[Mesa-dev] [PATCH 1/2] util/disk_cache: support caches for multiple architectures

Marek Olšák maraeo at gmail.com
Fri Mar 3 00:53:51 UTC 2017


OK.

I also wonder if 1GB isn't too conservative. Today’s games take up a
lot of space. My installed games occupy 480 GB. I could certainly
spare 10 GB for a shader cache if it improves gaming experience. For
example, my ccache size is set to 27 GB, because 1 or 5 or 10 GB
wasn't enough for my use case.
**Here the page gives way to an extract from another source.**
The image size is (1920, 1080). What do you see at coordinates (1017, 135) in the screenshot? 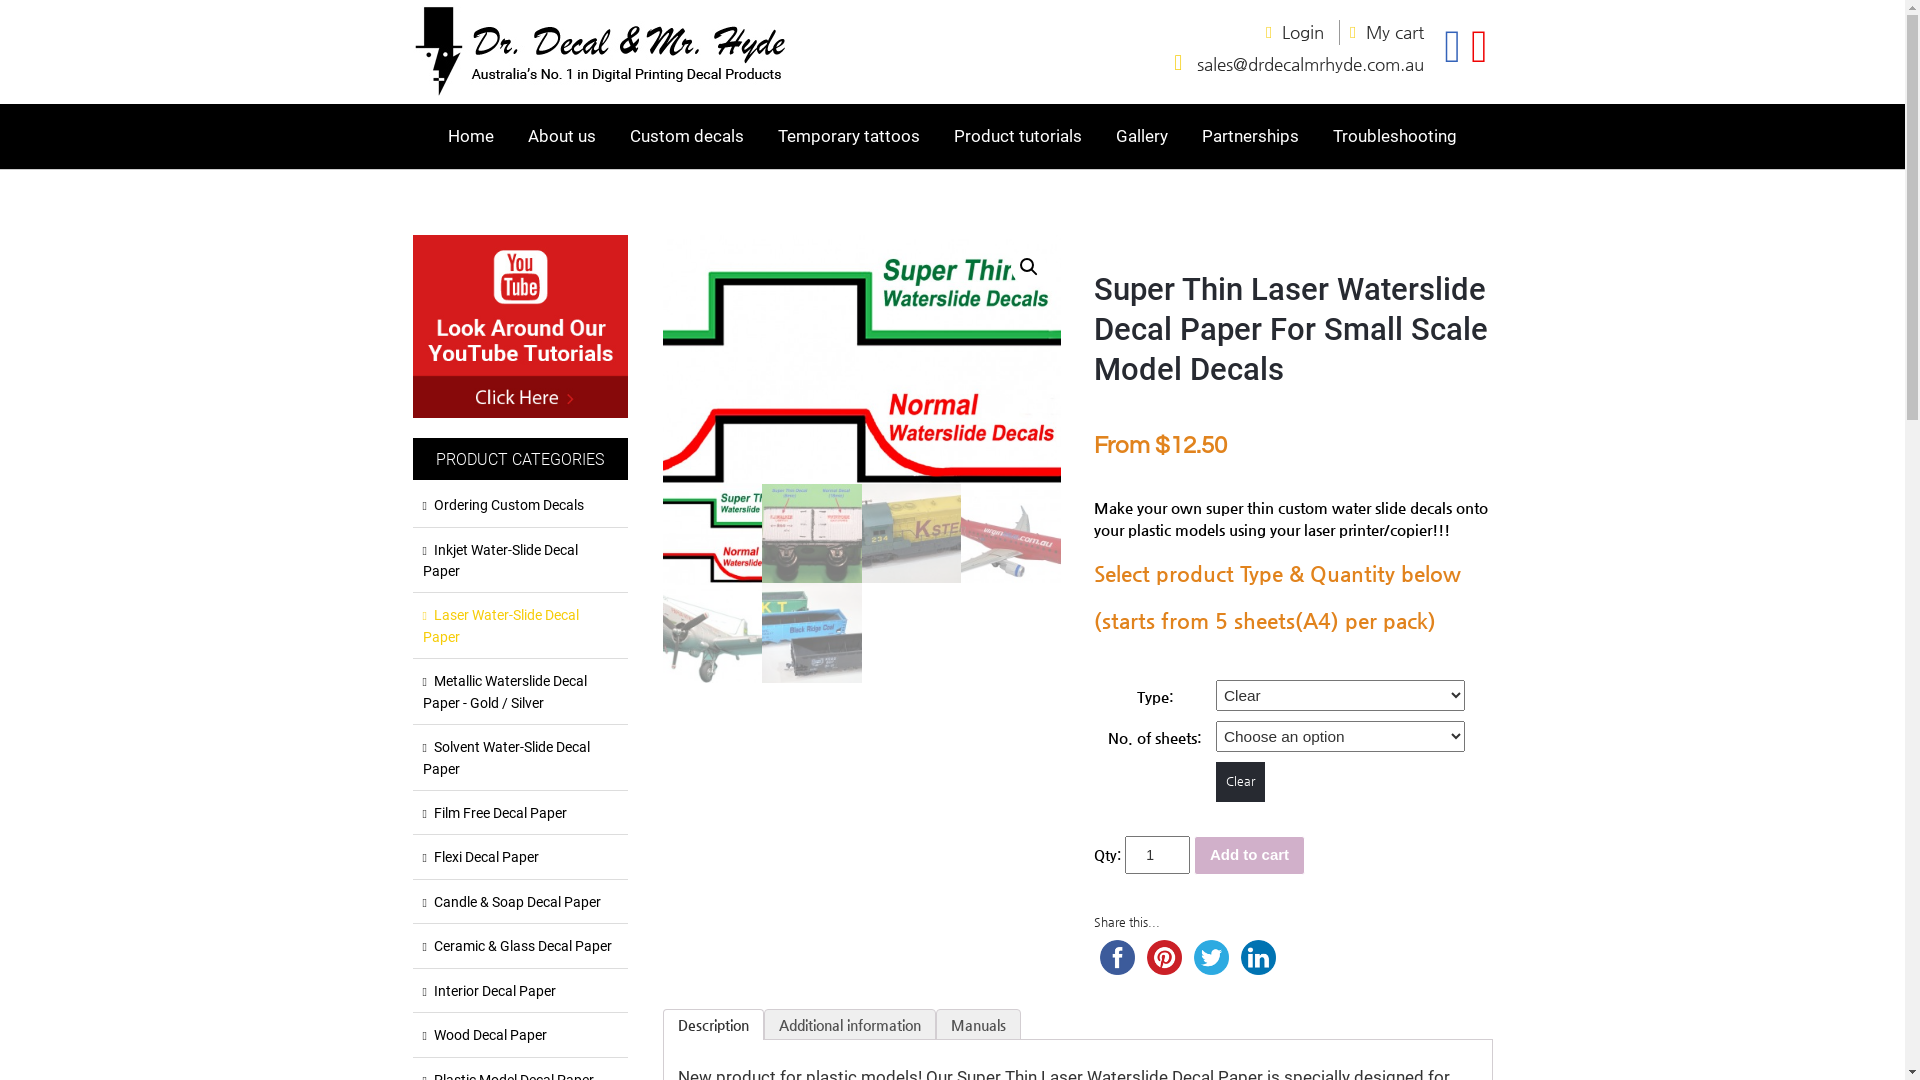
I see `'Product tutorials'` at bounding box center [1017, 135].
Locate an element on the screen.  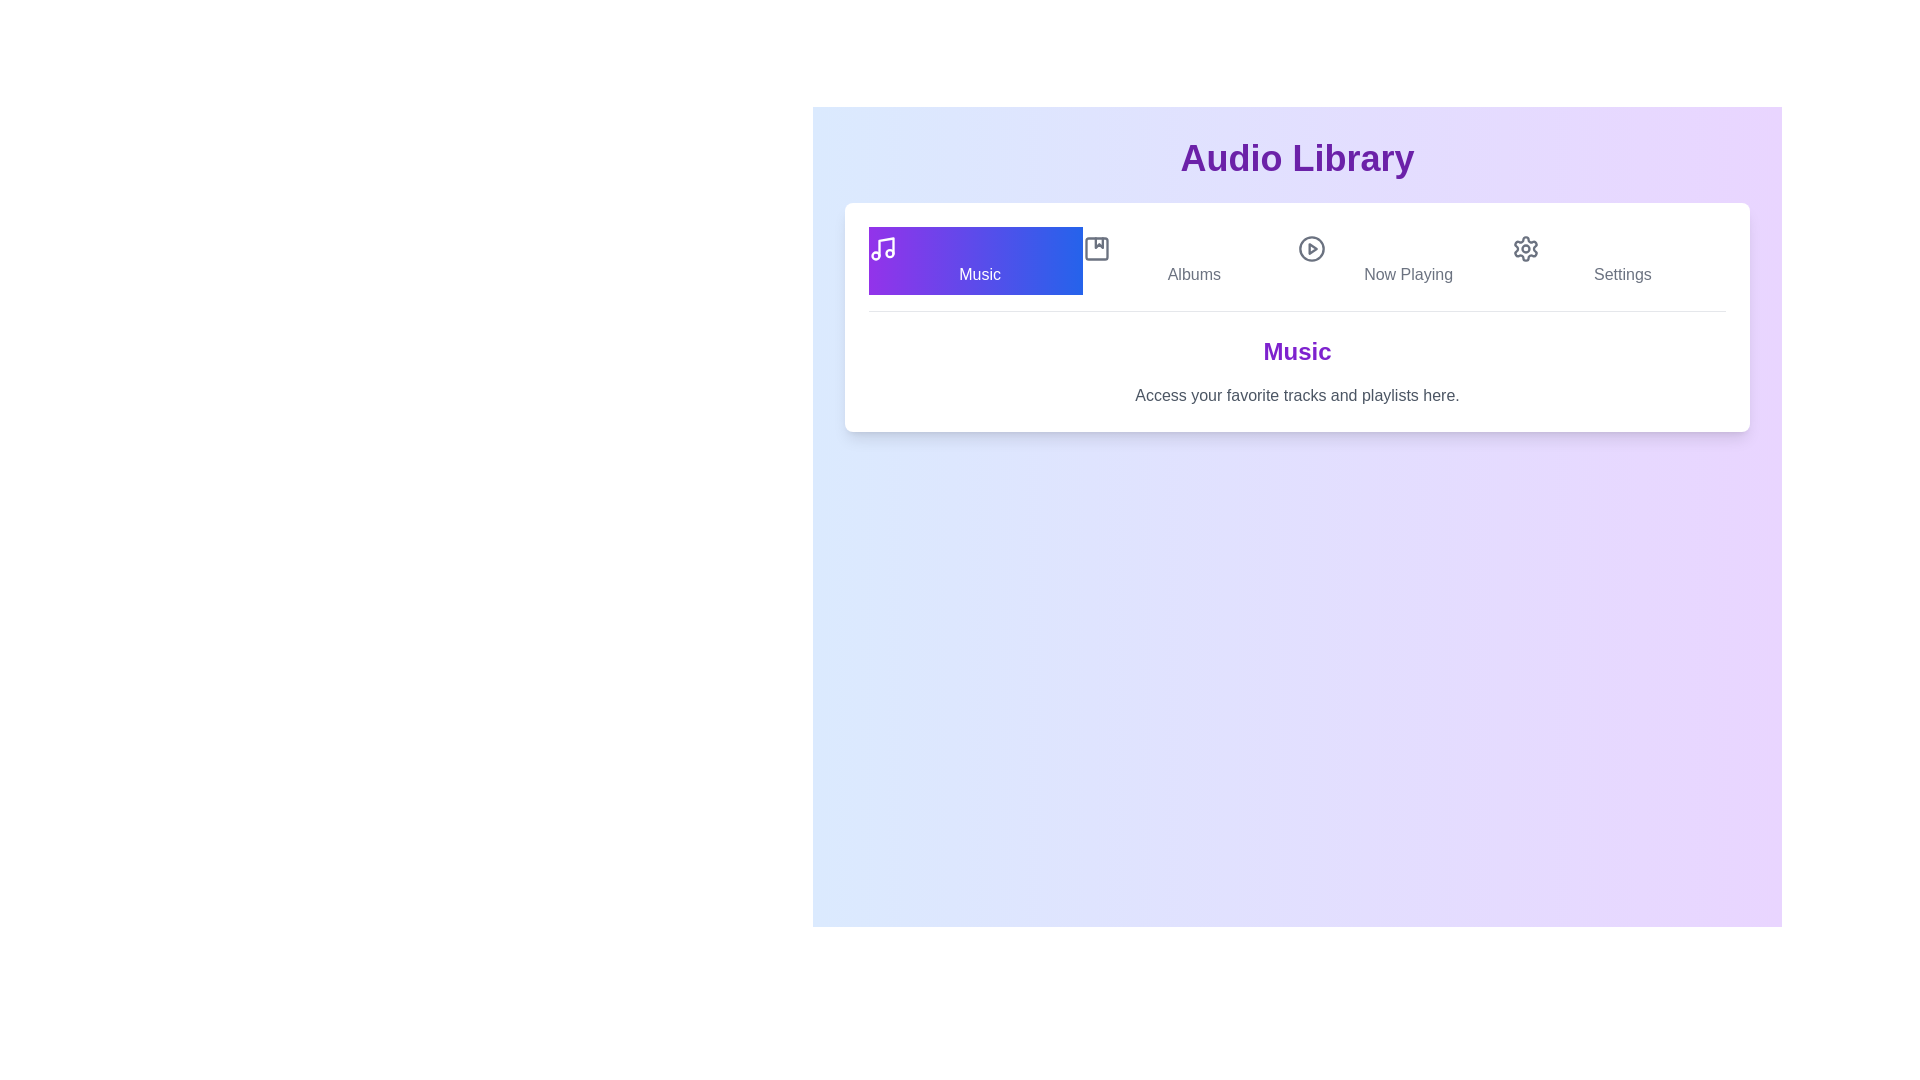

I assume some gamers would have a
similar attitude.

Marek


On Thu, Mar 2, 2017 at 10:22 PM, Timothy Arceri <tarceri at itsqueeze.com> wrote:
>
>
> On 03/03/17 07:47, Timothy Arceri wrote:
>>
>>
>>
>> On 03/03/17 03:39, Marek Olšák wrote:
>>>
>>> On Thu, Mar 2, 2017 at 5:36 PM, Mike Lothian <mike at fireburn.co.uk> wrote:
>>>>
>>>> I'm guessing when the code runs the 32bit and 64bit have different build
>>>> times so invalidate the cache and create a new one
>>>>
>>>> On Thu, 2 Mar 2017 at 16:25 Marek Olšák <maraeo at gmail.com> wrote:
>>>>>
>>>>>
>>>>> On Thu, Mar 2, 2017 at 3:03 PM, Mike Lothian <mike at fireburn.co.uk>
>>>>> wrote:
>>>>>>
>>>>>> Is this because the 32bit and 64bit versions have slightly different
>>>>>> time
>>>>>> stamps used in the cache directory name? I was under the impression
>>>>>> that
>>>>>> the
>>>>>> cache itself could be shared between 32bit & 64bit?
>>>>>>
>>>>>> I guess this only matters for the few games that offer both a 32bit
>>>>>> and
>>>>>> 64bit binary, producing duplicate entries in both caches potentially
>>>>>
>>>>>
>>>>> In addition to that, I'd like to know why the CPU architecture is even
>>>>> being considered. IMO, the CPU arch can be ignored for the shader
>>>>> cache completely.
>>
>>
>> Unfortunately it's not that simple, as per the code comment in the patch:
>>
>> "In theory we could share the cache between architectures but we have no
>> way of knowing if they were created by a compatible Mesa version."
>>
>>>
>>> Clearing the cache completely would be unwise. Why not just delete the
>>> oldest entries like any other cache would do.
>>>
>>
>> The problem with this is that for people using git and anyone running
>> ppas we could end up with hundreds of directories, each with duplicate
>> cache entries potentially taking up lots of space.
>>
>> If we were to go with the suggestion of deleting all but the two recent
>> dirs the problem this patch trys to solve would remain. We have no way
>> to know which dir was created for each arch and could end up with 2
>> directories for the same arch ... although I guess we could argue that
>> normal users even those on a ppas should always be updating in sync and
>> users updating out of sync (git users/devs) just have to deal with
>> caches getting blown away.
>>
>
> Although with this we could be potentially wasting space as the user might
> only ever run 32-bit or 64-bit apps and not both. This might be important on
> vc4 were you have limited space on an sd card.